The feature, known as the Choice Screen, asks users which search engine they want as their default during the initial set-up of a new device. COMCO says Google recently removed it in Switzerland while leaving it running in the European Economic Area.
The practical consequence is that Swiss buyers now get Google Search as their default without being asked.
“This new practice by Google could affect the ability of search engine providers and, more broadly, other digital service providers to compete,” the authority said in a statement.
It added that the change “creates an unequal treatment between Swiss users and those in the European Economic Area”.
Google confirmed it was aware of the case. “We look forward to cooperating fully with the authority to address their questions,” a spokesperson said.
The company has not published a rationale for withdrawing the screen in Switzerland.
The instrument being used here is worth being precise about. A preliminary investigation, the Vorabklärung, is the lightest tool the Swiss competition secretariat has.
It carries no charge, no deadline, and no presumption of wrongdoing. Its only job is to establish whether there are indications of an unlawful restriction of competition under the Cartel Act.
If there are, a full investigation can follow, and that is the stage at which remedies and fines become possible.
What makes the case interesting is the reasoning behind it. Default settings, COMCO argues, play a decisive role in digital markets, and the choice screen exists precisely to soften the foreclosure effect that defaults produce.
Remove it, and rival engines lose visibility at the single moment a user is most likely to reconsider. That, in the regulator’s framing, raises the barrier to entry.
In its statement the commission put it less gently. Removing the feature, it said, “could limit the visibility of search engines competing with Google during device set-up, thereby raising barriers to market entry”.
The choice screen, on that reading, was never a courtesy extended to users. It was a corrective applied to a market.
The size of the prize is not in dispute. Google holds roughly 82% of Swiss search, according to web analytics firm Statcounter, a share that leaves the choice screen looking less like a meaningful marketplace and more like a formality.
Rivals do move when the conditions shift, though. DuckDuckGo installs jumped 18% after Google reshaped its results page around AI summaries, which suggests the appetite for an alternative is there when users are given a reason to look for one.
The choice screen is a European artefact, and that is the heart of the matter. It exists because Brussels made it exist, first through the Android abuse case whose €4.1bn fine Google exhausted its appeals against, and more recently through the obligations gatekeepers carry under the Digital Markets Act.
Switzerland sits outside both regimes. It is not in the EEA, the DMA does not reach it, and its regulator is left proving abuse of dominance the hard way.
The gap is not small. In the EU, the Commission is preparing to force Google to open Android to rival AI assistants, and has already set out what search data Google must share with competing engines.
Switzerland has none of that machinery. What it has is a cartel law, a dominant firm, and a feature that was there in June and is not there now.

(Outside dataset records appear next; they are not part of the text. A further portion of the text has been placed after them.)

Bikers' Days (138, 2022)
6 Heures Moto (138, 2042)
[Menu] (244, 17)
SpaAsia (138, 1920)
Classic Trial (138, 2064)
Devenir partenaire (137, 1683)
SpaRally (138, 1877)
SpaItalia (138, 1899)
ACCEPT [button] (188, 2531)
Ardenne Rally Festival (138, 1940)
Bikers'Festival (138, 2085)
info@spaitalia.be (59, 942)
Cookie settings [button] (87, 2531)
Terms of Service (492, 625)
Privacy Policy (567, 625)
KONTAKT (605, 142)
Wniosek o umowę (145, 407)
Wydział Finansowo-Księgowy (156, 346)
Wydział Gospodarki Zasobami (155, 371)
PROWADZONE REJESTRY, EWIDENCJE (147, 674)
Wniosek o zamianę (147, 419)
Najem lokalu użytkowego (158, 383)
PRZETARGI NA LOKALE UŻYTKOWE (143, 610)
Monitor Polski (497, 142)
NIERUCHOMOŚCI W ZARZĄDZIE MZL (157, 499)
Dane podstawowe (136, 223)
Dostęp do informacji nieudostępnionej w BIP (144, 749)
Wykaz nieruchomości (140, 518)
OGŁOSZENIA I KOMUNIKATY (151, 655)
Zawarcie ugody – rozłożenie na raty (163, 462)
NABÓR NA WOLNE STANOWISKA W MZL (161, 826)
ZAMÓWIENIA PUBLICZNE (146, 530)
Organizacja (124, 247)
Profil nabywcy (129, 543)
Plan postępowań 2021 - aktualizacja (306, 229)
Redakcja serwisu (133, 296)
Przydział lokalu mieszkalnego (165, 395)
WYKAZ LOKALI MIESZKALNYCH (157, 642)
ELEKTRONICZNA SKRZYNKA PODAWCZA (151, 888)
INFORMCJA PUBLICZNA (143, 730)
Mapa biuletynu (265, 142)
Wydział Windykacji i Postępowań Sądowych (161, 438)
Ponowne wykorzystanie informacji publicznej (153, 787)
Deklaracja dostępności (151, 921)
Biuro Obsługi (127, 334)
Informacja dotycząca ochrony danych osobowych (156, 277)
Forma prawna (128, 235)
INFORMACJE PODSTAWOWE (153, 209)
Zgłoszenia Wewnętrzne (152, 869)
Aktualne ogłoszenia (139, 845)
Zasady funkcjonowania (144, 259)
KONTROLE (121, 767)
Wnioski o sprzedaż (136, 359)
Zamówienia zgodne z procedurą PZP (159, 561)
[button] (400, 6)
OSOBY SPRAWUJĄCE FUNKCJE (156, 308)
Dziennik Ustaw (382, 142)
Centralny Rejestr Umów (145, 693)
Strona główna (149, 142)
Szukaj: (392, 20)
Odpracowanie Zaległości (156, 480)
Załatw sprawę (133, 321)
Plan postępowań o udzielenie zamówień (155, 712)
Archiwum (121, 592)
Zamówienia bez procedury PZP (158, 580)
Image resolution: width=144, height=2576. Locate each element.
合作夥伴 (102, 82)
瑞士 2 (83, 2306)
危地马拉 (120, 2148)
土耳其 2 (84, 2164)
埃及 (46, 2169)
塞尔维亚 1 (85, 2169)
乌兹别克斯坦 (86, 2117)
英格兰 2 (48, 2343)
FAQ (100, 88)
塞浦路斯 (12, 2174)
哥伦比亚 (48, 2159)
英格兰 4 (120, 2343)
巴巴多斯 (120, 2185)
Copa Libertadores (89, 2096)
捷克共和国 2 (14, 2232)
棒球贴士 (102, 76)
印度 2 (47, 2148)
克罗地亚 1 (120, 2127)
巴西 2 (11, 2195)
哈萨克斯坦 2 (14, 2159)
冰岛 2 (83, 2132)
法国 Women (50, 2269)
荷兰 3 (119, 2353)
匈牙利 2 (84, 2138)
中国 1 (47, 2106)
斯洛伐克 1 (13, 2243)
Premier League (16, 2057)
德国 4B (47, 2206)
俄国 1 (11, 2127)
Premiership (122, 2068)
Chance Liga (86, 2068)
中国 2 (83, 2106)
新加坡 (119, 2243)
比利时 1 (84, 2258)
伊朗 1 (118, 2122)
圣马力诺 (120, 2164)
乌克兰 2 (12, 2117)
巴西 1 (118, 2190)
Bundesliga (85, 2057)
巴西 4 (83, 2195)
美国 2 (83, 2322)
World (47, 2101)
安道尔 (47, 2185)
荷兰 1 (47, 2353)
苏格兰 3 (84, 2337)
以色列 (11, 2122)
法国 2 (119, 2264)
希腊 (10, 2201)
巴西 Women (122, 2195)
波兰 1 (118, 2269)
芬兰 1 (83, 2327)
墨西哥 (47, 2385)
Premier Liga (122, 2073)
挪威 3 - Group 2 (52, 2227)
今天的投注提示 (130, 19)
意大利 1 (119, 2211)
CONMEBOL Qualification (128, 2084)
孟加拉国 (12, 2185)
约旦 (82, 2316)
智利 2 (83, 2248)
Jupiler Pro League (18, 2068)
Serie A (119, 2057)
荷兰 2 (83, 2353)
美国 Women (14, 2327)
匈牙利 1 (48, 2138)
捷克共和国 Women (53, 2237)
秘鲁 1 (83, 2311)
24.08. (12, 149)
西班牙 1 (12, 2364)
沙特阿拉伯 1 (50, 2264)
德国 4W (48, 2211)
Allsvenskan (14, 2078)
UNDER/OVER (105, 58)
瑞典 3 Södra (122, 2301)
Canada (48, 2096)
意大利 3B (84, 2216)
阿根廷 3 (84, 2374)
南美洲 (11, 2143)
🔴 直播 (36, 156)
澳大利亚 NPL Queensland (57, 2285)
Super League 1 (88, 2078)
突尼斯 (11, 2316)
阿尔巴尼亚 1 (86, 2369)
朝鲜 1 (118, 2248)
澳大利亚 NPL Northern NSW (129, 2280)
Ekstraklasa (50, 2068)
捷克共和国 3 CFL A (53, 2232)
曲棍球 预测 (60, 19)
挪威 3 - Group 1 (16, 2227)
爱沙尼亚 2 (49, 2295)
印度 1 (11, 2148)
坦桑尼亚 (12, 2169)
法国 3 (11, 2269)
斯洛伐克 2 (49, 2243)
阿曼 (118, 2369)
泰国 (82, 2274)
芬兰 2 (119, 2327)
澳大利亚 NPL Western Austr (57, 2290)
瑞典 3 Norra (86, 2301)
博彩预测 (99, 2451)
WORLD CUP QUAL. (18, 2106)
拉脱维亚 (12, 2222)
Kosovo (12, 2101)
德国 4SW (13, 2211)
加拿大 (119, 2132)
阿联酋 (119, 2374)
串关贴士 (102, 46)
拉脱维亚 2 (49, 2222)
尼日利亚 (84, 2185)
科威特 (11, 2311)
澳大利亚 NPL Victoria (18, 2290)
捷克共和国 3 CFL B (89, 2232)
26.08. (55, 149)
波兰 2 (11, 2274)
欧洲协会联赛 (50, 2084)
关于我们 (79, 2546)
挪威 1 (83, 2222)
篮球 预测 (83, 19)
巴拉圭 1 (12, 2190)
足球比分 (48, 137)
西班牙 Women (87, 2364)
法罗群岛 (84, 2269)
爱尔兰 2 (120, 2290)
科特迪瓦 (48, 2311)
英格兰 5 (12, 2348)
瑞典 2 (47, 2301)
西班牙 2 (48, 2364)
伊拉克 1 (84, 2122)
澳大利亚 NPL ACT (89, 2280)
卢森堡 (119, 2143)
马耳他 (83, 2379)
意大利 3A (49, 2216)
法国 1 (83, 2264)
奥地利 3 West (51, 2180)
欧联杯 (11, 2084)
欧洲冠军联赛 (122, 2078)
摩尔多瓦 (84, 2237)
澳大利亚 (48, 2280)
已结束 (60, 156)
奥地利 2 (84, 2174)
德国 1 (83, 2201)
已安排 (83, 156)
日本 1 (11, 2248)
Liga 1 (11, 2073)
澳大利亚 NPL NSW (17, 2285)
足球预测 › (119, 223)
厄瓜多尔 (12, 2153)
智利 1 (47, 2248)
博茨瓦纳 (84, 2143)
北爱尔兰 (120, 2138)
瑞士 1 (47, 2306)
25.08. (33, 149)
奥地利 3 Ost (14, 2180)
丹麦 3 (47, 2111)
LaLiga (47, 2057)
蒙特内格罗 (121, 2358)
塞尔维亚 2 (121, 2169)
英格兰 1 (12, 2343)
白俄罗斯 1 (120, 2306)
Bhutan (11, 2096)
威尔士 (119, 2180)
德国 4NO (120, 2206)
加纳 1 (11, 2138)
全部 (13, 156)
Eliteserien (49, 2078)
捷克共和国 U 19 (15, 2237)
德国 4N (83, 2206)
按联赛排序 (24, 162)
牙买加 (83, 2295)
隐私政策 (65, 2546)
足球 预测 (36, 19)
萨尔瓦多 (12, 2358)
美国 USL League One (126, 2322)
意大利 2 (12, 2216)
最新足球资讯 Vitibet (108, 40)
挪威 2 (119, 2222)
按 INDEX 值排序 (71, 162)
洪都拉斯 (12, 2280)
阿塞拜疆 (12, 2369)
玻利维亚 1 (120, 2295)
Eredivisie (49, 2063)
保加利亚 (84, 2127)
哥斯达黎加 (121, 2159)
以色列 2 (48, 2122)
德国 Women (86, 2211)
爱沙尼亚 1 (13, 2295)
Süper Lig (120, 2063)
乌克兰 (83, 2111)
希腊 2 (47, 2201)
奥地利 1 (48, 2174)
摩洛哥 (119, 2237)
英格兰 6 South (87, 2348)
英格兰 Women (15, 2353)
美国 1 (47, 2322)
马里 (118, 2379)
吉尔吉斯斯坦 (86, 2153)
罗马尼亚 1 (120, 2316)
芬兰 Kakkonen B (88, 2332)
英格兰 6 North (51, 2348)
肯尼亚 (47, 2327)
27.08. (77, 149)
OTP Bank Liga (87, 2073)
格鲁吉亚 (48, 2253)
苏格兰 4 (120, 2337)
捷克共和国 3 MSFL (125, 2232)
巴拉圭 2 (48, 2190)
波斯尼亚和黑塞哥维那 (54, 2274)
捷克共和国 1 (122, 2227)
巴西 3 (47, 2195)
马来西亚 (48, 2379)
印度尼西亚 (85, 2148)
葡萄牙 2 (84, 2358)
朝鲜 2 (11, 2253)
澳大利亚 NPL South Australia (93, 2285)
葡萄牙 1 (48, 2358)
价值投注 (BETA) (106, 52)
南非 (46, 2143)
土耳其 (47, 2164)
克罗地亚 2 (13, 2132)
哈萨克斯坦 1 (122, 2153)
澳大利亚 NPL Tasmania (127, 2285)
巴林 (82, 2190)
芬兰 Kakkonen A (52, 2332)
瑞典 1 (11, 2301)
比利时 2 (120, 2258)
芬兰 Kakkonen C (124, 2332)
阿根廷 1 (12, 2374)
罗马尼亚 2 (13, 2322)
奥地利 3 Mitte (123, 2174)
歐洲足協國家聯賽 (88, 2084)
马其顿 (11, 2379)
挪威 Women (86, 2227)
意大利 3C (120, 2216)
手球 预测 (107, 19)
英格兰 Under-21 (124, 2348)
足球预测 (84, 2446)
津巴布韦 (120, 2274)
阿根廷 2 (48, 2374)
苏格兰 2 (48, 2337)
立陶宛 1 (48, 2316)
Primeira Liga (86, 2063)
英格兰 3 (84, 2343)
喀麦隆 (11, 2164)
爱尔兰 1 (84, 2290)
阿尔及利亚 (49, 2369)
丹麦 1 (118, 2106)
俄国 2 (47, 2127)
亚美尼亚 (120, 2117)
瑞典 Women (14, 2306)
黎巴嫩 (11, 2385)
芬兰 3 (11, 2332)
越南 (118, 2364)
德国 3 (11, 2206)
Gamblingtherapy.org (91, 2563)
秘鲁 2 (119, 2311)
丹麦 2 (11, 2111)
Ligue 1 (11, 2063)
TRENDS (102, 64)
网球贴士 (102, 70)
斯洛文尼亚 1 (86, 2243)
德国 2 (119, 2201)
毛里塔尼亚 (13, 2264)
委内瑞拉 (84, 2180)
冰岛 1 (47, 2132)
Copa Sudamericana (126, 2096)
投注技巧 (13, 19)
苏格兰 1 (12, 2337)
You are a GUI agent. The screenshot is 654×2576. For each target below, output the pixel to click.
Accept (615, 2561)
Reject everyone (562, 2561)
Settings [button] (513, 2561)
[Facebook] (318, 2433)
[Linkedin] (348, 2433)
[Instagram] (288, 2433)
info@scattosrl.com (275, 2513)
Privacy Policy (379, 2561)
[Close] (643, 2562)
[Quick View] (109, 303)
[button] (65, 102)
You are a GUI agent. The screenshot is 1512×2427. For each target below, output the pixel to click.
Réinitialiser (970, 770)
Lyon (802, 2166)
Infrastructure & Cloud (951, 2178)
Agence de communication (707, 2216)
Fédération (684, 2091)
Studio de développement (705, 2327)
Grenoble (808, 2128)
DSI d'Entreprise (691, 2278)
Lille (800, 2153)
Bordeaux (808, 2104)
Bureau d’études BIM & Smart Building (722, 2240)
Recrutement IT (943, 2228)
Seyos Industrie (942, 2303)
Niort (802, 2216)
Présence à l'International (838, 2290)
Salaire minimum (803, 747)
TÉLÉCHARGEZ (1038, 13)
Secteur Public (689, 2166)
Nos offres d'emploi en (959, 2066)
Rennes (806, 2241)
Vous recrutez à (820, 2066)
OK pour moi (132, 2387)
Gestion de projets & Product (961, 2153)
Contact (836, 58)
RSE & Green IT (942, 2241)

COMCO also noted that whatever it finds could bear on how default settings are assessed on other mobile devices, a sentence that lands somewhere in the vicinity of Cupertino. No timetable for the preliminary investigation has been set.
Google is not accused of anything yet, and a preliminary investigation can close with nothing. It has, though, been asked a question it has so far declined to answer. Why Switzerland, and why now.